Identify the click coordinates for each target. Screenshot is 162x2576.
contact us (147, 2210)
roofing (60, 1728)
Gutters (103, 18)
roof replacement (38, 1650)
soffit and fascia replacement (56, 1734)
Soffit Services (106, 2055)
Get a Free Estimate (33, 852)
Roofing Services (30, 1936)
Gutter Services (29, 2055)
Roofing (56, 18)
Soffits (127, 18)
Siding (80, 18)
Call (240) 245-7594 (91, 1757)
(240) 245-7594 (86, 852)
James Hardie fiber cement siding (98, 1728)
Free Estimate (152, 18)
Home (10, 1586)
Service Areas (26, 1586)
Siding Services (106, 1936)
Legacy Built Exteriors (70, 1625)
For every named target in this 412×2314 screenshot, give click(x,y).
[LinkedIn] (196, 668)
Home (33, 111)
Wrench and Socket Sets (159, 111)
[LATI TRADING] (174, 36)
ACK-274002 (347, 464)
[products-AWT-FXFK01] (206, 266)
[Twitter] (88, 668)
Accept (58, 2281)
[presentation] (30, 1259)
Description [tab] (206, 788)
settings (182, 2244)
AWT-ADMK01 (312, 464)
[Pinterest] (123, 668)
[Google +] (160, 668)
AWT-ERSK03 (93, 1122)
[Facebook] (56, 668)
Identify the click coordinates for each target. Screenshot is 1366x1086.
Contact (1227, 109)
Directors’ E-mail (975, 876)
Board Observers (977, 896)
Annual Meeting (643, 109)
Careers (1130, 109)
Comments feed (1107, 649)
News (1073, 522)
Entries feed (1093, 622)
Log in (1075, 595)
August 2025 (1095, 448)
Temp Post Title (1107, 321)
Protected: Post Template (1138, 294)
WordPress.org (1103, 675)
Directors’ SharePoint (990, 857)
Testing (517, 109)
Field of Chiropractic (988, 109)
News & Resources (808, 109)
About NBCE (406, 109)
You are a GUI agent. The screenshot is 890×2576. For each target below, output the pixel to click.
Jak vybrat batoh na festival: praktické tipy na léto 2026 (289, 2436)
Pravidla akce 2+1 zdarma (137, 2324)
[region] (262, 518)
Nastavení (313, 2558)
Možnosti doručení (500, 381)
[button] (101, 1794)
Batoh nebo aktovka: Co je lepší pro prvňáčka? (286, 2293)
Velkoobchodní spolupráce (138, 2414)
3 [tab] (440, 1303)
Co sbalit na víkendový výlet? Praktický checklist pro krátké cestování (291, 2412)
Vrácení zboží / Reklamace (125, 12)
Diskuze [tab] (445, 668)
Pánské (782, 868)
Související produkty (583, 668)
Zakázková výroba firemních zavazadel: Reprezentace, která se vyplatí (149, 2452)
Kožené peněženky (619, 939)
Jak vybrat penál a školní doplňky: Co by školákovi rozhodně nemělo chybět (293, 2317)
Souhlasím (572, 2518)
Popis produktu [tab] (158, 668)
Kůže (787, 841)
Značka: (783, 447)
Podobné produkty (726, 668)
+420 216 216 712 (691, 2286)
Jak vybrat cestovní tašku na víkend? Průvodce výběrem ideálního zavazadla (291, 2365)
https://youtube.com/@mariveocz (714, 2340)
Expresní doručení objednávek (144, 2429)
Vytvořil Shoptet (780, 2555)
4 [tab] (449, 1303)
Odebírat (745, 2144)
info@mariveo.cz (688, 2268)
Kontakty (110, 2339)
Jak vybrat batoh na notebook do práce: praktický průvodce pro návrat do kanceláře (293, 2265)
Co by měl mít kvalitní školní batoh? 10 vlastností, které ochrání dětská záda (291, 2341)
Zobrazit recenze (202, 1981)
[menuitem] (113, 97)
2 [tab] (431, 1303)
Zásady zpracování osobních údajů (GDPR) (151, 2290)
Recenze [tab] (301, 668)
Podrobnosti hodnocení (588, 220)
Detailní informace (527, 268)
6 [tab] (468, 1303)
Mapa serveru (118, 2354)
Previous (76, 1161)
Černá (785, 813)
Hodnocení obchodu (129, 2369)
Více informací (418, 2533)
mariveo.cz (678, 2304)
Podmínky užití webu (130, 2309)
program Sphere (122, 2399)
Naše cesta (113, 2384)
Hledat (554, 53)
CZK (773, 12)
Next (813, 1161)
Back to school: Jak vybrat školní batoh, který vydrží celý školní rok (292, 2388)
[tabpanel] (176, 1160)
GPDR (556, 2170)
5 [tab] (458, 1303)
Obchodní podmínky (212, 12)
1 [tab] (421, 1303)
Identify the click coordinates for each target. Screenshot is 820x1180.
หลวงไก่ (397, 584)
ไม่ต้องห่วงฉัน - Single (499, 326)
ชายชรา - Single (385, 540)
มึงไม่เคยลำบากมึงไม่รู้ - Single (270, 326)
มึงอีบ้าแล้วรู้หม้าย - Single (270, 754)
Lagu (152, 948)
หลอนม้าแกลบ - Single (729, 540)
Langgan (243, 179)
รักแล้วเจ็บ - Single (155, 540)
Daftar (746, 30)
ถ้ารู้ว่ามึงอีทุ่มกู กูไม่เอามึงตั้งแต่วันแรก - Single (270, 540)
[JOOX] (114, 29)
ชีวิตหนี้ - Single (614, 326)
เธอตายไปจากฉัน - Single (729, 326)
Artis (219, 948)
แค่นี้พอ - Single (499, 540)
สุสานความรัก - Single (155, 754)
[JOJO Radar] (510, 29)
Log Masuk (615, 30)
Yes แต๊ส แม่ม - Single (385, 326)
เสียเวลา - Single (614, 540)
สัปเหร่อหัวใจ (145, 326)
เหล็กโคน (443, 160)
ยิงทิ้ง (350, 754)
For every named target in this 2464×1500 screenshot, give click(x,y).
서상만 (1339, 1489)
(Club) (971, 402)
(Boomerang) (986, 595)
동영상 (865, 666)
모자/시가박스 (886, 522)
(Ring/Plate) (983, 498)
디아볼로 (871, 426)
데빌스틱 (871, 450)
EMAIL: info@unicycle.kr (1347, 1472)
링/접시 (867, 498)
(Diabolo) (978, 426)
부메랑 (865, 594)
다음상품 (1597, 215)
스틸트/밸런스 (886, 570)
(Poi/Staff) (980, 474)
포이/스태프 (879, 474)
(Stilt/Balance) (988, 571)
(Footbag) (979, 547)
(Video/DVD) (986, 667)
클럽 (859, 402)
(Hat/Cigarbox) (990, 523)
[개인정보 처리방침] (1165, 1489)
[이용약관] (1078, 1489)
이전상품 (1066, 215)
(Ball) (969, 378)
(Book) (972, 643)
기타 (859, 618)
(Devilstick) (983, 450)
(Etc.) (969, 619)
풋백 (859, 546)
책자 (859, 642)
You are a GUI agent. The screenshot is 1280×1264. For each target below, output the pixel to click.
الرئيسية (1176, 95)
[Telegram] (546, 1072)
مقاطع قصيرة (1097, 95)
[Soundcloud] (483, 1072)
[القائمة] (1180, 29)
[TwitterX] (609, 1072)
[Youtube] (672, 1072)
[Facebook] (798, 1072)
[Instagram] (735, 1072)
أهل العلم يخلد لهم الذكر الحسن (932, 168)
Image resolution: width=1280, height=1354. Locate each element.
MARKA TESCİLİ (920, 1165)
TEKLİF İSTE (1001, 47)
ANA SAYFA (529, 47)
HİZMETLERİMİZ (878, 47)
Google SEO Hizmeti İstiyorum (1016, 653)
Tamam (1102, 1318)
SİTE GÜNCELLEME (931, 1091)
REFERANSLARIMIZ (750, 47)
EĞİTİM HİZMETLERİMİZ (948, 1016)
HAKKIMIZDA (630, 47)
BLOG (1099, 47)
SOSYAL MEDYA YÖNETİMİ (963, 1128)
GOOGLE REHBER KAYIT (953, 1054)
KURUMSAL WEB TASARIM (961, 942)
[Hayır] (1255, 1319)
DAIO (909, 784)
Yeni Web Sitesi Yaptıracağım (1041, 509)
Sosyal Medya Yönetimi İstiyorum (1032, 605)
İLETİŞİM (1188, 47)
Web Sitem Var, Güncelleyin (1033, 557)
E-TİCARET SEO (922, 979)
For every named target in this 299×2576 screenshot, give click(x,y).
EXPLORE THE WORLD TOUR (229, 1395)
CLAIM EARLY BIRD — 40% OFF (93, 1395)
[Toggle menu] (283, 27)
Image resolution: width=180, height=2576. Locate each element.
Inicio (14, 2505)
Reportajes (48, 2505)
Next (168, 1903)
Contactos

Aim of the exercise >>
Repeat exactly, and only, the run of lines from the start of the material above through the line that holds "Call (240) 245-7594 (91, 1757)".

Answer >>
Identify the click coordinates for each target. Screenshot is 162x2576.
contact us (147, 2210)
roofing (60, 1728)
Gutters (103, 18)
roof replacement (38, 1650)
soffit and fascia replacement (56, 1734)
Soffit Services (106, 2055)
Get a Free Estimate (33, 852)
Roofing Services (30, 1936)
Gutter Services (29, 2055)
Roofing (56, 18)
Soffits (127, 18)
Siding (80, 18)
Call (240) 245-7594 (91, 1757)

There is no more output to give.